The –(CH 2 ) n –NH 2 terminated monolayer was created by using 10 ml of a 5% solution of 3-aminopropyltriethoxysilane (APTS, 3-aminopropyltriethoxysilane, 99%, Sigma–Aldrich Chemie, Steinheim, Germany) in anhydrous toluol (toluol anhydrous < 0.0030% H 2 O, VWR International, Darmstadt, Germany) in which the oxidized titanium specimens were immersed and allowed to react in a reflux condenser at 120 °C for 3 h. Afterwards the room-temperature specimens were rinsed three times in anhydrous toluol, followed by three times washing in distilled water and air drying.
2.3
Water contact angle measurement
Static water contact angle measurement on the prepared specimens was performed at ambient temperature. To determine the influence of the various treatments on the surface-hydrophobicity and -charge a single droplet of distilled water was depositioned on the modified surfaces for each measurement and subsequently imaged using a compact video microscope (Compact Videomicroscope, PW Allen, Tewkesbury, UK). The droplet-surface contact angles were analyzed using a contact angle plugin in the image processing software ImageJ . Each specimen was subject to three independent measurements evenly distributed on its surface.
2.4
Chemical analysis
X-ray photoelectron spectroscopy (XPS Ultra Axis spectrometer, Kratos Analytical, Manchester, UK) was performed to characterize the elemental surface composition after each modification. The chemical composition of each specimen, given in percent, was taken from the survey spectra.
2.5
Protein immobilization
For the protein immobilization studies bovine serum albumin (BSA, 98% purity, Sigma–Aldrich Chemie, Steinheim, Germany) was used in high concentrations (10 mg/ml) to provide an excess of protein in solution available to react with the activated functional groups on the Ti surfaces. For –(CH 2 ) n –NH 2 and –(CH 2 ) n –COOH functionalized surfaces a cross-linking technique was employed. Here, BSA was linked by carboxyl-to-amine cross-linking using the carbodiimide1-ethyl-3-(-3-dimethylaminepropyl) (EDC) (1-ethyl-3-(-3-dimethylaminepropyl), Thermo Fisher Scientific, Rockford, USA) and N-hydroxysuccinimide (NHS) (N-hydroxysuccinimide, Thermo Fisher Scientific, Rockford, USA).
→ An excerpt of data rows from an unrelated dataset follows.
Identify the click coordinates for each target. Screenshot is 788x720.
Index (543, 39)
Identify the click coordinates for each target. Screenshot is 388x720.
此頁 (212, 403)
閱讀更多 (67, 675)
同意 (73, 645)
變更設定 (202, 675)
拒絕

Fig. 1 shows EDC and NHS reaction chemistry. Briefly, EDC reacts with carboxylic acid groups to form an active ester intermediate which in turn is easily displaced by nucleophilic attack from primary amino groups in the reaction mixture. The primary amine forms an amide bond with the original carboxyl group and an EDC by-product is released as a soluble urea derivative. NHS esters are reactive groups formed by carbodiimide-activation of carboxylate molecules. NHS ester-activated cross-linkers and labeling compounds react with primary amines to yield stable amide bonds.